Since the Keene methadone treatment center opened its doors in 2006, local police officials have received numerous complaints stemming from suspicious and illegal activity stemming from the business. According to the Keene Sentinel, “Clinic staff call Swanzey police regularly for complaints including unwanted subjects, people sleeping in their cars waiting for the clinic to open, assaults and illegal drug activity taking place in the parking lot, according to Sgt. Joel Sampson. He said Swanzey police also get calls from people reporting patients with suspended driver’s licenses and hit-and-runs in the parking lot. ‘We get a lot of complaints … from people who travel to work every day,’ Sampson said, adding police have gotten reports of clients swerving out of the clinic’s parking lot, nearly causing accidents. N.H. State Police Sgt. Shawn Skahan witnessed a few accidents involving methadone clinic patients, including one that involved Goshen woman Shawna Palmer, who was traveling home from the Concord Metro clinic when she crashed her car on July 12, 2007.”

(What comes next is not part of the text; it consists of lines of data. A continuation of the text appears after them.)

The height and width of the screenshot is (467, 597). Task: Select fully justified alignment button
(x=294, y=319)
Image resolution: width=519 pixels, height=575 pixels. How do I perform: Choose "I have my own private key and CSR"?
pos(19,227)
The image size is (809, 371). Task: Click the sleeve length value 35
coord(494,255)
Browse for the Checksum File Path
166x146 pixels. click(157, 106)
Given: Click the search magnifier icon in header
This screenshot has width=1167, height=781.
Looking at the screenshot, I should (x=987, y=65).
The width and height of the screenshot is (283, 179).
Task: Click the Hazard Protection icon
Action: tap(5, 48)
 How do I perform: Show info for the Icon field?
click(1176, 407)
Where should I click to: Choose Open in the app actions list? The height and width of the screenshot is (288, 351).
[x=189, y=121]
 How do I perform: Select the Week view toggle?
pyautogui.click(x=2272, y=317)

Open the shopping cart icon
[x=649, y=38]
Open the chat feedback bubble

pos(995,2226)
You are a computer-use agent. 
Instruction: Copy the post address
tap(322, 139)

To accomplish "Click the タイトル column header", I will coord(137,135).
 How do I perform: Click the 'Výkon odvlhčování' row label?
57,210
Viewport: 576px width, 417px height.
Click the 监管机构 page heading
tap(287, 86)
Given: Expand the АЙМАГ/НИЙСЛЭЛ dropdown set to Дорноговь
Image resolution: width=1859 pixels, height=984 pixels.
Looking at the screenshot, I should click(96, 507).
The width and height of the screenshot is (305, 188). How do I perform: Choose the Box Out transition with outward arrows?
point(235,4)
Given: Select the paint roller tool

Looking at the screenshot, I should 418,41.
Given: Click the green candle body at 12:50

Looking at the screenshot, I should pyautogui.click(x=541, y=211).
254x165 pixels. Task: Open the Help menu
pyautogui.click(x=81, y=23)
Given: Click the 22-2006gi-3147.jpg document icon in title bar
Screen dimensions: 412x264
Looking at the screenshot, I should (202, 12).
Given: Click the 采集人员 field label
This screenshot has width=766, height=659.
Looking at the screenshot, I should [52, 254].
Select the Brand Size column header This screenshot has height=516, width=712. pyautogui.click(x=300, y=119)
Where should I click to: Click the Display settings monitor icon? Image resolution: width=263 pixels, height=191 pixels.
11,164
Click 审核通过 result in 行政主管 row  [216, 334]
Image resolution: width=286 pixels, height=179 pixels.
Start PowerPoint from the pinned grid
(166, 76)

As the investigative Keene Sentinel series reports, the methadone treatment center has been a frequent source for police activity and a source of frustration due to the clinic’s confidentiality policy. According to the Sentinel, “Local police said they’ve also encountered problems with the clinic when it comes to confidentiality policies. The clinic follows the rules of the federal Health Insurance Portability and Accountability Act (HIPAA); staff can’t disclose a client’s identity unless that client says it’s okay.” After several incidents involving police during which the clinic was uncooperative, law enforcement officials checked with the federal Drug Enforcement Agency. DEA spokesman Anthony Pettigrew said that he doesn’t believe HIPAA regulations apply to a criminal investigation, adding that they only apply when law enforcement officers are trying to obtain a patient’s medical records. “I know every jurisdiction varies, as do state requirements, but if an officer has probable cause to arrest someone, they can arrest them,” Pettigrew said.